June 2005

Set memory aside, open your eyes — see what can be

NewsWire Editorial

Our memories fail us. I don’t mean the kind of “senior moments” we joke about once we’re beyond 40. No, I’m talking about our memories of the way things once were. Our recollection of things as we learned to love them can act like a snagged anchor when we sail into a new channel.

It took five miles of soaring concrete and rebar steel to help me see this yesterday. We come to our epiphanies differently, but mine arrived while Abby and I drove out to Lake Travis on a steamy Sunday. I looked up and spotted a smoother road to accepting our future. The changes here have been steady; more are on the way. For more than three years we’ve all belonged to a computer community that’s been focused on the future. Yesterday I realized the longer you live somewhere, the more stifling change can look to your eye.

We drove toward the lake to take a little break from weekend NewsWire work. It had probably been two years since we wandered the roads around Lake Travis. Austin’s deepest and biggest lake has also been the scene of profound changes. New 300-yard-long stone walls now run alongside the two-lane country roads that edge the lake’s cliffs, with multi-story homes rising up behind those short limestone borders. We both remembered the lake as a wilder place, full of rocky trails and cottages, because both of us have lived here since the HP 3000 was a new product.
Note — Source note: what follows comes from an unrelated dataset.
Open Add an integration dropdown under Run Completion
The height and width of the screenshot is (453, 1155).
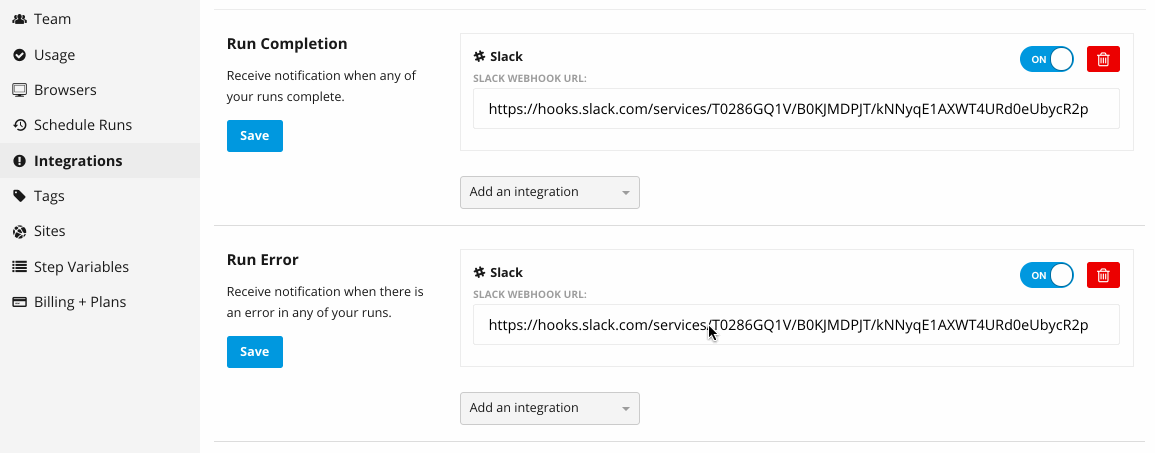(550, 192)
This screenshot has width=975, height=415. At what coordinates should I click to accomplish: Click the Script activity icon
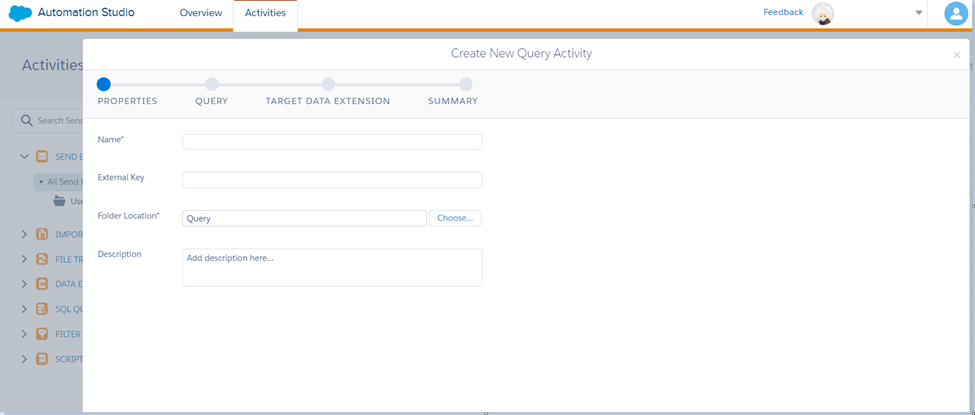coord(42,359)
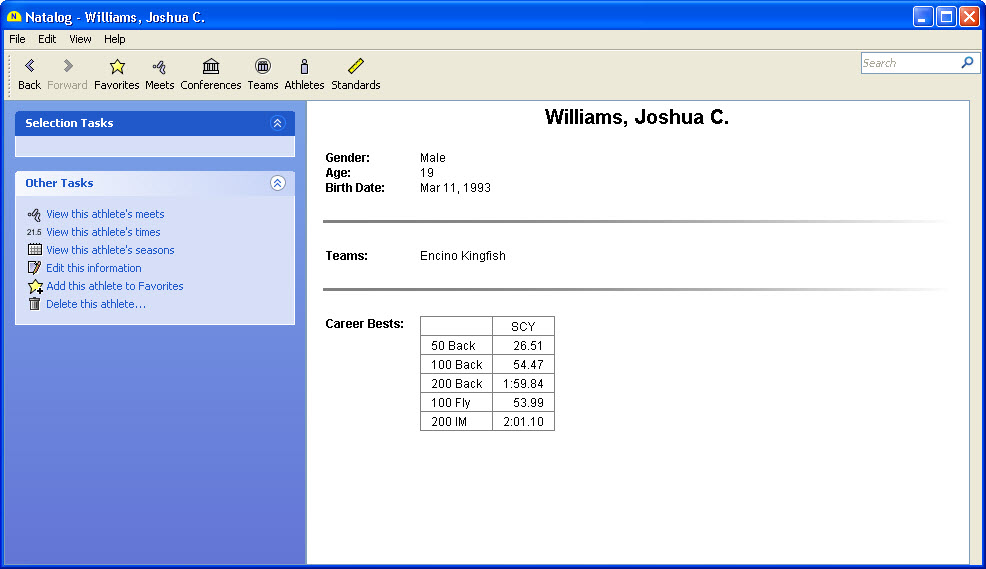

You may remember running a computer shop as a wilder place, too. Sticking with the best tool was an essential part of success years ago. The computer community was a smaller place, in a way, a lot like the Austin before 1980. You were living in the world of HP users when that was a distinct territory, dominated by landmarks like HP-IB peripheral interfaces and the unique value of MPE and IMAGE. Learning was essential, but you could thrive in the confines of what you needed to know about HP’s products. That memory can hamper your embrace of change. Our first sights of anything we love can dominate our viewpoint for a long time.

Our trek through the wilds of the lakeshore brought us closer to Lakeline, the mall complex that has mushroomed here over the last 10 years. The project has transformed the sleepy, rural landscape so much so that we cannot recognize the roads and intersections anymore. I drove north on RM 620 — the RM stands for Ranch-to-Market — and realized that there’s no ranch out there anymore. It’s all market, with 400-foot highway pylons soaring above the surface roads, support for a emerging cloverleaf of an interchange where the tallest object used to be a 60-foot live oak tree.

The more we remembered the oaks and the quiet pastures dotted with goats in the past, the less we could appreciate what had replaced them. Commerce, entertainment, shopping for value and unfettered choices. If only we didn’t remember the pastures, we might have appreciation for that new Super Target, with a vast grocery, in-store Pizza Hut and Starbucks, and a drug store with 62-cent rubbing alcohol. It stood next to two dozen other outlets that didn’t exist in the 80s, or even the 90s.

If only we could see Lakeline with 21st Century eyes, the view of someone with no past to protect, we might stand in awe. The 400-foot pylons helped along my awe, maybe like the 90-million-system footprint of Windows is helping you accept replacements for your HP 3000.

Some of you don’t care what others choose. Being in the majority never appealed to you as 3000 customers, and now the modest size of the HP-UX base doesn’t trouble you. But if you’re considering Unix, so many of you are giving Sun and IBM a shot that HP’s Unix only runs on about one of four systems we surveyed.

That’s a change in the habits of an HP customer, people loyal to a brand. The same level of change opened enough roads to raise that Super Target. Three new highways, including Austin’s first toll road, will carry enough consumers to make Lakeline a marketing mecca. The goats have been moved to other pastures.

When we try to stop change, the struggle can be costly. But we can be selective about how much change we admit to our lives at once. If you liked being an HP customer, the vendor can remain your systems supplier. But you’ve learned that a vendor-supplied environment is not a forever promise. Computing different with MPE was more effective, but not as secure as the safety of numbers. It’s ownership as different as white-chocolate mochas and white-haired billy goats.

You may have the fortune of seeing change further into your future. Change is happening more slowly south of Austin. The day before our Lakeline trip we bicycled down Old Stagecoach Road, still bumpy and crowded with oaks on its shoulders. Not far from a tinny cascade called the Five-Mile Dam, we passed three wide pastures of those goats, the air spotted with cries from their kids, the stout south breeze bending stalks of the corn poppies while stately sheepdogs looked on.

The pastures survive in an era when the concrete is on the march. Those kids’ descendants may bleat for another two decades. A new generation of ranchers might look at the acreage and give memories a back seat. Those goats will go elsewhere, too.

No matter what kind of pasture you look over this year, you can begin to practice the attitude shift to make change less painful. See your terrain with a newcomer’s eyes once in awhile, even if you choose to honor the way your computing world once was. The goats and the pylons give us perspective. Windows omnipresence balances the certainties of MPE. You can open your eyes wide enough to see a place where awe is inspired by memories of the past.